▶ [EXERCISE TASK]: Retype these items line for line, without changing anything.

★ ★ ★ ★ ★

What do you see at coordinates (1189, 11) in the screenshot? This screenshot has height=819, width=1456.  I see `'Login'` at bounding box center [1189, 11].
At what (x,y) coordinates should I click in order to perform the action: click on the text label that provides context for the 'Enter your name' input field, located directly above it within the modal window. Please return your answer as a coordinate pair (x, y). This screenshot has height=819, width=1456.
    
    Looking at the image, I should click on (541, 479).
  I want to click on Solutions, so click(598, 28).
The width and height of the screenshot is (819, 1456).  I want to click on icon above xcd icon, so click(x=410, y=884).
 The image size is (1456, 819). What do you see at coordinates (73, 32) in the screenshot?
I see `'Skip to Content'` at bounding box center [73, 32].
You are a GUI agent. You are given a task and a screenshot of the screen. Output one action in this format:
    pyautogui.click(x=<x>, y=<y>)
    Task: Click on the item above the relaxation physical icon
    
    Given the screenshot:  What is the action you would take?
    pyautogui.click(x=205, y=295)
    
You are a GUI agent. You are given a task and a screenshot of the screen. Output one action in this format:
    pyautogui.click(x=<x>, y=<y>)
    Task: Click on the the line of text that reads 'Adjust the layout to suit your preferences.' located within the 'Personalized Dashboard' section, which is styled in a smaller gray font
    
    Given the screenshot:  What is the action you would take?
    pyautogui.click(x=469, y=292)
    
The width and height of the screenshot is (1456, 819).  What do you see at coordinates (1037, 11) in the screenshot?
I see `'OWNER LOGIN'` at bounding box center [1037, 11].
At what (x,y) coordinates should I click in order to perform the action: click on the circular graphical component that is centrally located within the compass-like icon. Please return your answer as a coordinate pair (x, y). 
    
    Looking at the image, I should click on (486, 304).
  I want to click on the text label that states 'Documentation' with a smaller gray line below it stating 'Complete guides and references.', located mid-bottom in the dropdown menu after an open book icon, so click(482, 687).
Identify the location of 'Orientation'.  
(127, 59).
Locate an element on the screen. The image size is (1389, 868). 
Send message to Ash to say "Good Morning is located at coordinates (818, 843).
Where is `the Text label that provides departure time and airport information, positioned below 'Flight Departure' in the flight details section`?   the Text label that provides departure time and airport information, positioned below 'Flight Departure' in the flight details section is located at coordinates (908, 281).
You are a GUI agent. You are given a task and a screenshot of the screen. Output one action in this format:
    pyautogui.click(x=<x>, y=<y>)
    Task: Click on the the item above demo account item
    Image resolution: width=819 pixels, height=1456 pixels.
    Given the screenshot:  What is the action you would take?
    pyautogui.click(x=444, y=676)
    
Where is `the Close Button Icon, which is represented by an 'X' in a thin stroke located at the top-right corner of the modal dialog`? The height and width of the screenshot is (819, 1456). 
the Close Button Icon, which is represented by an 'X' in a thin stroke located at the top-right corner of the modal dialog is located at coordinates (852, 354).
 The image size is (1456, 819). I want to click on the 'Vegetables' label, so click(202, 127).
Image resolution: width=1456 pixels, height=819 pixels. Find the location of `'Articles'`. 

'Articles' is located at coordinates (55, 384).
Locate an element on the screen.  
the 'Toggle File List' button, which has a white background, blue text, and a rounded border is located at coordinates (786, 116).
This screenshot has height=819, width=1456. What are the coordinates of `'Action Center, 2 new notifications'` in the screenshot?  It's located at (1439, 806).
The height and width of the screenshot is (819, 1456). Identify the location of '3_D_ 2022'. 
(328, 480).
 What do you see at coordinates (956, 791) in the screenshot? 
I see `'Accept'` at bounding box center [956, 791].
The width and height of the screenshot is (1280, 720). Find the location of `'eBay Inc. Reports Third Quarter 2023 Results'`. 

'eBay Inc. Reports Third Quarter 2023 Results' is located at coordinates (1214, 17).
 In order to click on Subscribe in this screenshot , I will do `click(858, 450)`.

★ ★ ★ ★ ★

▶ [SOLUTION TO THIS PROBLEM]:
What do you see at coordinates (1189, 11) in the screenshot? This screenshot has height=819, width=1456.  I see `'Login'` at bounding box center [1189, 11].
At what (x,y) coordinates should I click in order to perform the action: click on the text label that provides context for the 'Enter your name' input field, located directly above it within the modal window. Please return your answer as a coordinate pair (x, y). This screenshot has height=819, width=1456.
    
    Looking at the image, I should click on (541, 479).
  I want to click on Solutions, so click(598, 28).
The width and height of the screenshot is (819, 1456).  I want to click on icon above xcd icon, so click(x=410, y=884).
 The image size is (1456, 819). What do you see at coordinates (73, 32) in the screenshot?
I see `'Skip to Content'` at bounding box center [73, 32].
You are a GUI agent. You are given a task and a screenshot of the screen. Output one action in this format:
    pyautogui.click(x=<x>, y=<y>)
    Task: Click on the item above the relaxation physical icon
    
    Given the screenshot:  What is the action you would take?
    pyautogui.click(x=205, y=295)
    
You are a GUI agent. You are given a task and a screenshot of the screen. Output one action in this format:
    pyautogui.click(x=<x>, y=<y>)
    Task: Click on the the line of text that reads 'Adjust the layout to suit your preferences.' located within the 'Personalized Dashboard' section, which is styled in a smaller gray font
    
    Given the screenshot:  What is the action you would take?
    pyautogui.click(x=469, y=292)
    
The width and height of the screenshot is (1456, 819).  What do you see at coordinates (1037, 11) in the screenshot?
I see `'OWNER LOGIN'` at bounding box center [1037, 11].
At what (x,y) coordinates should I click in order to perform the action: click on the circular graphical component that is centrally located within the compass-like icon. Please return your answer as a coordinate pair (x, y). 
    
    Looking at the image, I should click on (486, 304).
  I want to click on the text label that states 'Documentation' with a smaller gray line below it stating 'Complete guides and references.', located mid-bottom in the dropdown menu after an open book icon, so click(482, 687).
Identify the location of 'Orientation'.  
(127, 59).
Locate an element on the screen. The image size is (1389, 868). 
Send message to Ash to say "Good Morning is located at coordinates (818, 843).
Where is `the Text label that provides departure time and airport information, positioned below 'Flight Departure' in the flight details section`?   the Text label that provides departure time and airport information, positioned below 'Flight Departure' in the flight details section is located at coordinates (908, 281).
You are a GUI agent. You are given a task and a screenshot of the screen. Output one action in this format:
    pyautogui.click(x=<x>, y=<y>)
    Task: Click on the the item above demo account item
    Image resolution: width=819 pixels, height=1456 pixels.
    Given the screenshot:  What is the action you would take?
    pyautogui.click(x=444, y=676)
    
Where is `the Close Button Icon, which is represented by an 'X' in a thin stroke located at the top-right corner of the modal dialog`? The height and width of the screenshot is (819, 1456). 
the Close Button Icon, which is represented by an 'X' in a thin stroke located at the top-right corner of the modal dialog is located at coordinates (852, 354).
 The image size is (1456, 819). I want to click on the 'Vegetables' label, so click(202, 127).
Image resolution: width=1456 pixels, height=819 pixels. Find the location of `'Articles'`. 

'Articles' is located at coordinates (55, 384).
Locate an element on the screen.  
the 'Toggle File List' button, which has a white background, blue text, and a rounded border is located at coordinates (786, 116).
This screenshot has height=819, width=1456. What are the coordinates of `'Action Center, 2 new notifications'` in the screenshot?  It's located at (1439, 806).
The height and width of the screenshot is (819, 1456). Identify the location of '3_D_ 2022'. 
(328, 480).
 What do you see at coordinates (956, 791) in the screenshot? 
I see `'Accept'` at bounding box center [956, 791].
The width and height of the screenshot is (1280, 720). Find the location of `'eBay Inc. Reports Third Quarter 2023 Results'`. 

'eBay Inc. Reports Third Quarter 2023 Results' is located at coordinates (1214, 17).
 In order to click on Subscribe in this screenshot , I will do `click(858, 450)`.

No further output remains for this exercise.